__TASK OBJECTIVE__: Copy every line of text in the records below without alteration, omitting the pictures from your reply.

__SUPPLIED ENTRIES__:
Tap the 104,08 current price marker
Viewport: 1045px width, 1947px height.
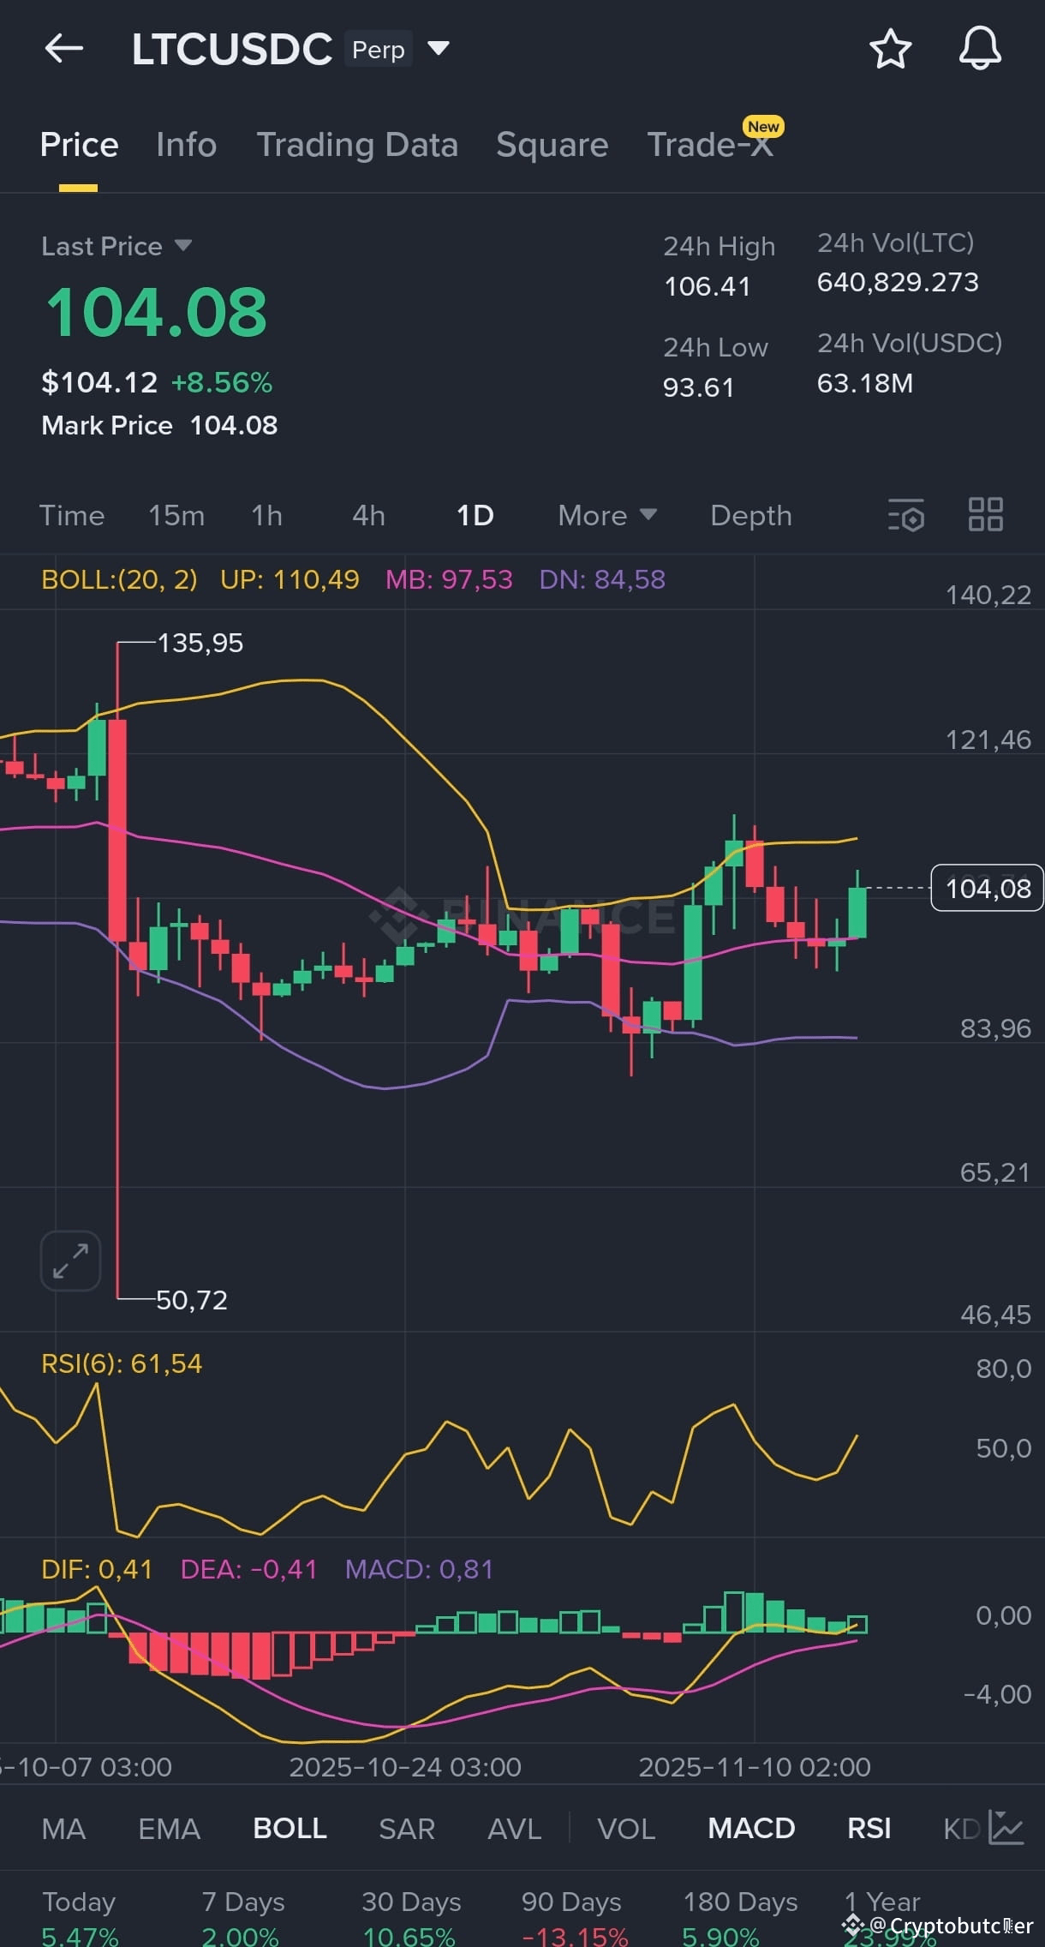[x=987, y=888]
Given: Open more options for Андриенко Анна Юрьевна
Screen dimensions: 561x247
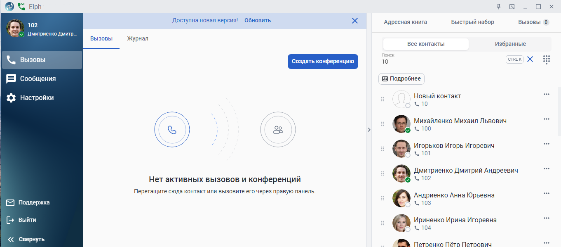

__WRITTEN ANSWER__:
Tap the 104,08 current price marker
Viewport: 1045px width, 1947px height.
[x=987, y=888]
Given: Open more options for Андриенко Анна Юрьевна
Screen dimensions: 561x247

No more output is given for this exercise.